Top of INFORMATION

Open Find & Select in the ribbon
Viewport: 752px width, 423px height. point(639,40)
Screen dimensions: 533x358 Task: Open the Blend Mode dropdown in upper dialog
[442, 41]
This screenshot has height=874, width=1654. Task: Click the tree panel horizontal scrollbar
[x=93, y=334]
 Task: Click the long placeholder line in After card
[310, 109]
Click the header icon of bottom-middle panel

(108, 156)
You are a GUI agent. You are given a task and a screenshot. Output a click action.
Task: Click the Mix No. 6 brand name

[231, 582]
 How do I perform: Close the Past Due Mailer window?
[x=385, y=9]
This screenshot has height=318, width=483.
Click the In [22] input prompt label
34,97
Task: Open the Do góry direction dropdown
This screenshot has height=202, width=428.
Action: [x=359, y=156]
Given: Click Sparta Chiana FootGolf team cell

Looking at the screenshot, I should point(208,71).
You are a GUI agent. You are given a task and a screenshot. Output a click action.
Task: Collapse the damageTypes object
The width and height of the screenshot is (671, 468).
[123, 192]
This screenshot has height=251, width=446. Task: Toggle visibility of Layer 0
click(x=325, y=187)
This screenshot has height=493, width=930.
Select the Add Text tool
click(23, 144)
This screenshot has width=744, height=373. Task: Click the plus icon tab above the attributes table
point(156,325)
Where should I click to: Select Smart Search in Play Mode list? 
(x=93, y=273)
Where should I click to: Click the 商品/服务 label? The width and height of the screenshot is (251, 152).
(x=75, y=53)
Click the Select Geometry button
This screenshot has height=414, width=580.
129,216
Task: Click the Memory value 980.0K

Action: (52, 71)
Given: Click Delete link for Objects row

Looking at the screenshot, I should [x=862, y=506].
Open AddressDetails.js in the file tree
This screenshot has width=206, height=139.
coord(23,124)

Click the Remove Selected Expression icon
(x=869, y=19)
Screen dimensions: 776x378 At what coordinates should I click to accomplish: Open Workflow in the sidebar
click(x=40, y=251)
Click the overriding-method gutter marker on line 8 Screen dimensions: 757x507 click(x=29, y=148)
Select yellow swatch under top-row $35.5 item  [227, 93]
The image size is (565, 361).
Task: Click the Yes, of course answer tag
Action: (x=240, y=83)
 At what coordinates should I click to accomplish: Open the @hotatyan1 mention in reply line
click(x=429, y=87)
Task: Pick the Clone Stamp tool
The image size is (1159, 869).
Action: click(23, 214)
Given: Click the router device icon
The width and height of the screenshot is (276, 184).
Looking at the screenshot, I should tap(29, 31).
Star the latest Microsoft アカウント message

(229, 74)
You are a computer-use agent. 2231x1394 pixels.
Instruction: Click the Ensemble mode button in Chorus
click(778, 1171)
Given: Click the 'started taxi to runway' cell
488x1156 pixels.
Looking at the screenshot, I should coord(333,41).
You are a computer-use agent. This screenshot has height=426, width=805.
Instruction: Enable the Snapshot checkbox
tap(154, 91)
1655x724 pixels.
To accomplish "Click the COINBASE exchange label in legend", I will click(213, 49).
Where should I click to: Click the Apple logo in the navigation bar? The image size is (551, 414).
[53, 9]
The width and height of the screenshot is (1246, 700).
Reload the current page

Bottom of INFORMATION

The data above needs to be repeated exactly, line for line.

» REPLY
Open Find & Select in the ribbon
Viewport: 752px width, 423px height. point(639,40)
Screen dimensions: 533x358 Task: Open the Blend Mode dropdown in upper dialog
[442, 41]
This screenshot has height=874, width=1654. Task: Click the tree panel horizontal scrollbar
[x=93, y=334]
 Task: Click the long placeholder line in After card
[310, 109]
Click the header icon of bottom-middle panel

(108, 156)
You are a GUI agent. You are given a task and a screenshot. Output a click action.
Task: Click the Mix No. 6 brand name

[231, 582]
 How do I perform: Close the Past Due Mailer window?
[x=385, y=9]
This screenshot has height=318, width=483.
Click the In [22] input prompt label
34,97
Task: Open the Do góry direction dropdown
This screenshot has height=202, width=428.
Action: [x=359, y=156]
Given: Click Sparta Chiana FootGolf team cell

Looking at the screenshot, I should point(208,71).
You are a GUI agent. You are given a task and a screenshot. Output a click action.
Task: Collapse the damageTypes object
The width and height of the screenshot is (671, 468).
[123, 192]
This screenshot has height=251, width=446. Task: Toggle visibility of Layer 0
click(x=325, y=187)
This screenshot has height=493, width=930.
Select the Add Text tool
click(23, 144)
This screenshot has width=744, height=373. Task: Click the plus icon tab above the attributes table
point(156,325)
Where should I click to: Select Smart Search in Play Mode list? 
(x=93, y=273)
Where should I click to: Click the 商品/服务 label? The width and height of the screenshot is (251, 152).
(x=75, y=53)
Click the Select Geometry button
This screenshot has height=414, width=580.
129,216
Task: Click the Memory value 980.0K

Action: (52, 71)
Given: Click Delete link for Objects row

Looking at the screenshot, I should [x=862, y=506].
Open AddressDetails.js in the file tree
This screenshot has width=206, height=139.
coord(23,124)

Click the Remove Selected Expression icon
(x=869, y=19)
Screen dimensions: 776x378 At what coordinates should I click to accomplish: Open Workflow in the sidebar
click(x=40, y=251)
Click the overriding-method gutter marker on line 8 Screen dimensions: 757x507 click(x=29, y=148)
Select yellow swatch under top-row $35.5 item  [227, 93]
The image size is (565, 361).
Task: Click the Yes, of course answer tag
Action: (x=240, y=83)
 At what coordinates should I click to accomplish: Open the @hotatyan1 mention in reply line
click(x=429, y=87)
Task: Pick the Clone Stamp tool
The image size is (1159, 869).
Action: click(23, 214)
Given: Click the router device icon
The width and height of the screenshot is (276, 184).
Looking at the screenshot, I should tap(29, 31).
Star the latest Microsoft アカウント message

(229, 74)
You are a computer-use agent. 2231x1394 pixels.
Instruction: Click the Ensemble mode button in Chorus
click(778, 1171)
Given: Click the 'started taxi to runway' cell
488x1156 pixels.
Looking at the screenshot, I should coord(333,41).
You are a computer-use agent. This screenshot has height=426, width=805.
Instruction: Enable the Snapshot checkbox
tap(154, 91)
1655x724 pixels.
To accomplish "Click the COINBASE exchange label in legend", I will click(213, 49).
Where should I click to: Click the Apple logo in the navigation bar? The image size is (551, 414).
[53, 9]
The width and height of the screenshot is (1246, 700).
Reload the current page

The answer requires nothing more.